I covered my mouth, silencing the awful, terrible, damning truth. Father Raphael and I might have committed the worst of our sins together, but speaking those words felt worse than our forbidden relationship.
We didn’t share this sin.
This pain came from me.
Inside me.
Dark and secret and absolutely consuming me in a terrible rage. The truth ate at me. It festered, and those awful feelings would forever destroy any relationship I’d have with my mother.
Whoever she was.
The words poured from me. I didn’t look at Father Raphael, and I wished desperately for the confessional screen between us, the stark imposition of the church, the curse of the saints as they judged me.
This confession shredded my soul, and I wasn’t sure I deserved forgiveness.
“I blame her for everything. Her addiction ruined our lives. I never had a mother. Because of her we lost our homes and our friends and our families.” I met his gaze, losing myself in the comforting dark of his eyes. “Because of her my father is dead.”
I stood, tossing aside a box of empty tissues and rubbing my face raw with a paper towel instead. I hic-upped. Once. Twice. Too many times.

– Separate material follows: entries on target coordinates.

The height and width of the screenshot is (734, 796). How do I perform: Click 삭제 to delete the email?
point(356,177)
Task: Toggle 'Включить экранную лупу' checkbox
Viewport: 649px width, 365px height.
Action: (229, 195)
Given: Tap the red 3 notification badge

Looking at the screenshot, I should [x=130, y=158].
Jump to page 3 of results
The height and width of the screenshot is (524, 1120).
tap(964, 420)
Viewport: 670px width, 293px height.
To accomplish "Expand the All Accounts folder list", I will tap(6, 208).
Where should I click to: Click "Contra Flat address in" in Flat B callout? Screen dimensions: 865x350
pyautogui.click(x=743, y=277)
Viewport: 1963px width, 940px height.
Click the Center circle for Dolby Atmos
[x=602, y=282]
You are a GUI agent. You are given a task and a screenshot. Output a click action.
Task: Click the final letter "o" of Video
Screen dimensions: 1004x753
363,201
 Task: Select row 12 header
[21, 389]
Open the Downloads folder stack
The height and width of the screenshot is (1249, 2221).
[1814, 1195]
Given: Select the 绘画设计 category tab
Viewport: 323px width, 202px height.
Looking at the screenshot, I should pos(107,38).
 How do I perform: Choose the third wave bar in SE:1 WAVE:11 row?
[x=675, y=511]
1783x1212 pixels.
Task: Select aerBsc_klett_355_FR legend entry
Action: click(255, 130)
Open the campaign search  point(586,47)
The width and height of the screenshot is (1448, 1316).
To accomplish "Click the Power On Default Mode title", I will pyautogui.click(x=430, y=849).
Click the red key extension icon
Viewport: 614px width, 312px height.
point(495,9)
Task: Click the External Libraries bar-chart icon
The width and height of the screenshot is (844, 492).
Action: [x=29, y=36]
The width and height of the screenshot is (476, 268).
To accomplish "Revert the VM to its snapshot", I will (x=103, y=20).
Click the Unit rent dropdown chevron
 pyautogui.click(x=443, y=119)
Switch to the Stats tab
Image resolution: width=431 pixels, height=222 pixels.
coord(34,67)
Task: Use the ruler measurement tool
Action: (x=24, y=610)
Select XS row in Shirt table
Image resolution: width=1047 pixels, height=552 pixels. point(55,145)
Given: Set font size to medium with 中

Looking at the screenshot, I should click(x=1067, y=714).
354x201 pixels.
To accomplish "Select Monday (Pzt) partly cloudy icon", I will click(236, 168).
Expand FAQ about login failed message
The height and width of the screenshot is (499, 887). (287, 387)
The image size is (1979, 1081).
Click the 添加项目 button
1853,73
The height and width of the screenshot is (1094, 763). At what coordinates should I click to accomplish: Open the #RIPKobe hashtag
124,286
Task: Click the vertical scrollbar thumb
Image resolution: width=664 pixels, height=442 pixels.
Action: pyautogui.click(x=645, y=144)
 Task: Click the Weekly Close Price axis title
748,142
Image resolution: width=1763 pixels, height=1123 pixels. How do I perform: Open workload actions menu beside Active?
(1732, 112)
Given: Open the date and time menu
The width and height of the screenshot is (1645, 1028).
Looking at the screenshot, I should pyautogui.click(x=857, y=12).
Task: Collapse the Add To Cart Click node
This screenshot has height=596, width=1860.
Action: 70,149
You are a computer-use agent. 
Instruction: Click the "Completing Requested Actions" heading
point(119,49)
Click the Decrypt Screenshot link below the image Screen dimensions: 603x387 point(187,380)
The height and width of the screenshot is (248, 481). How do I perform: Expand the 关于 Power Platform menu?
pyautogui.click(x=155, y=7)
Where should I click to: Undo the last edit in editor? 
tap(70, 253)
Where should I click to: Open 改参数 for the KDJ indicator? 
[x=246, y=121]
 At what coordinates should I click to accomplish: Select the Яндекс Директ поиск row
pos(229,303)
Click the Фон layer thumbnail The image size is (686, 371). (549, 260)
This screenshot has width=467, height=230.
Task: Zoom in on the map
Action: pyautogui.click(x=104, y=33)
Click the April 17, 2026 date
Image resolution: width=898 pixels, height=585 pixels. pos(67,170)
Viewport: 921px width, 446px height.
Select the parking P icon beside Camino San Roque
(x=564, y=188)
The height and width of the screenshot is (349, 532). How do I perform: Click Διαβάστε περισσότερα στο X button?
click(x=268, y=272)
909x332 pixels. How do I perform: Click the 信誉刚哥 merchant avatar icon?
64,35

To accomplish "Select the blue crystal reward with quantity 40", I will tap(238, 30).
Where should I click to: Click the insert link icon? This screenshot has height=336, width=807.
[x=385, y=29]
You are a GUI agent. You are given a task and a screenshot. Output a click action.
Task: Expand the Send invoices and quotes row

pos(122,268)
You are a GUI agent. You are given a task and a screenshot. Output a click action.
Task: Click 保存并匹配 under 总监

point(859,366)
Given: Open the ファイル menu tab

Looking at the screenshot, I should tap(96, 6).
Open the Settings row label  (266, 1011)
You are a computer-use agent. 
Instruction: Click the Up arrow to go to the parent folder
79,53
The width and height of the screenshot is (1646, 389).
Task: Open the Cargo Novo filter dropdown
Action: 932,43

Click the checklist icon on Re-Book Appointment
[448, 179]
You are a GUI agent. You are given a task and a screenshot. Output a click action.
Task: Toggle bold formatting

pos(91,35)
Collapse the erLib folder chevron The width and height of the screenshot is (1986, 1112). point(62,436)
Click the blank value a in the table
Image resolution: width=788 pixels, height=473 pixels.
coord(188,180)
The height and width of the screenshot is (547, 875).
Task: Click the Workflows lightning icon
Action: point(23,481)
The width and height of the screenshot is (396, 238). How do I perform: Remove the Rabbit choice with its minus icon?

He came to my side and reached for a glass in the cabinet, as if he already knew the layout to our apartment. Or maybe it was so small and pathetic we only had one place where we could keep our glassware.
He filled the cup and held it for me.
I took t
he glass from his hands before I sipped, before I committed any more blasphemy. The water was cool. It helped to ease some of the ache.
Not all.
“She’s not that woman anymore.” The cup trembled in my hands. “No matter what I feel or remember or hate…she’s changed, Father. Completely. Totally. And even when I think she’s relapsed...” I pitched it in the sink. “She’s still sober.”
“You must talk with her.”
“I knew you’d say that.”
He shrugged, the dark cassock and collar taunting me. “Comes with the territory. And it helps. It works. Both of you still suffer from that horrible past. She needs to know how you feel.”
“Does she?” I swallowed. “She spent sixteen years in the hell of addiction. Don’t you think she’s suffered enough?”
“That’s up to you.”
“That’s not what I asked.”
“I can’t tell you what to do.”
“You used to, Father.”
It wasn’t fair to turn the spite on him, but he was more patient than me.
“And that’s my own sin, Honor.”
I looked away. “So what am I supposed to do?”
“Forgive her.”
“How?”
“I can’t tell you that either.”
“Well, open your book!” I didn’t mean to raise my voice. “Quote some more scripture at me like you always do. Tell me what Jesus would do. Act like a priest!”
He stiffened. “I am a priest, Honor.”
Yeah, and that was another problem I had yet to face.
I pushed past him, collapsing on the couch. I pulled my knees to my chest and lowered my gaze.
“Confronting her feels selfish.”
And confronting him was worse.
“It’s not selfish to want to heal,” he said.
“At the expense of another?”
“Ideally.” He circled before me, kneeling at my feet to look in my eyes. “You’d heal each other. Many people in this world hurt, Honor. And many more carry that burden with them. The more severe the wound, the more likely it is to infect others. Whether they intend it or not, that pain will hurt the innocent people who surround them. Ones who don’t deserve that misery.”